You left out the important words in that misquote. What I wrote was: "The technetium bone scan alone is very poor at localization and doesn't show soft tissue"
Good catch, appreciate all your help
You are confusing two different things: Casodex is given as 50 mg/day or 150 mg/day.
Abiraterone is given as 1000 mg/day fasting. If that is financially toxic, some choose a lower dose with food.
Many med on a, Dr Jeffrey Turner is mine have many at 250-500mg with food. One study actually showed lower with when taken with food at a lower dose. A dose finding trial does not appear to have been done prior to abiraterone approval.
I agree - dosing is unreliable when taken with food. Now with the lower cost generics available, there is no reason to.
There are a lot of tests given inappropriately out there.

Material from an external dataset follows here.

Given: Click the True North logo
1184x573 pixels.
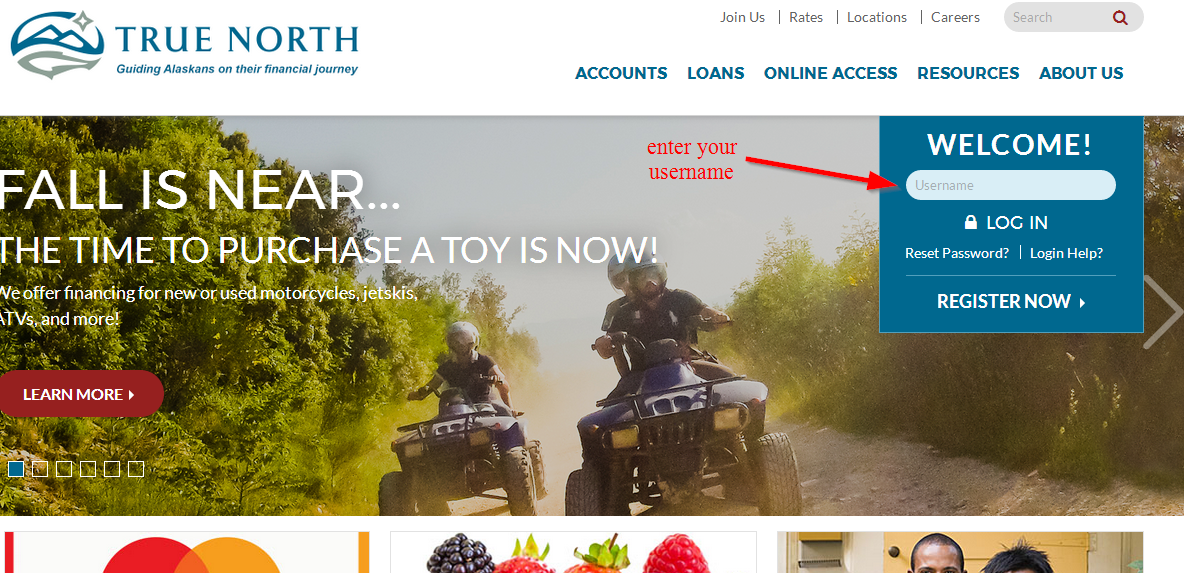Looking at the screenshot, I should pyautogui.click(x=185, y=45).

Facilities and sometimes doctors encourage them to make some money. It raises our insurance costs. The only time a test is justified is when it can reasonably affect a treatment decision.
The only such explanation with an undetectable is to make sure no neuroendocrine Pca is lurking, although such a discovery would affect treatment decisions.
That is sort of pie-in-the-sky. It is very rare.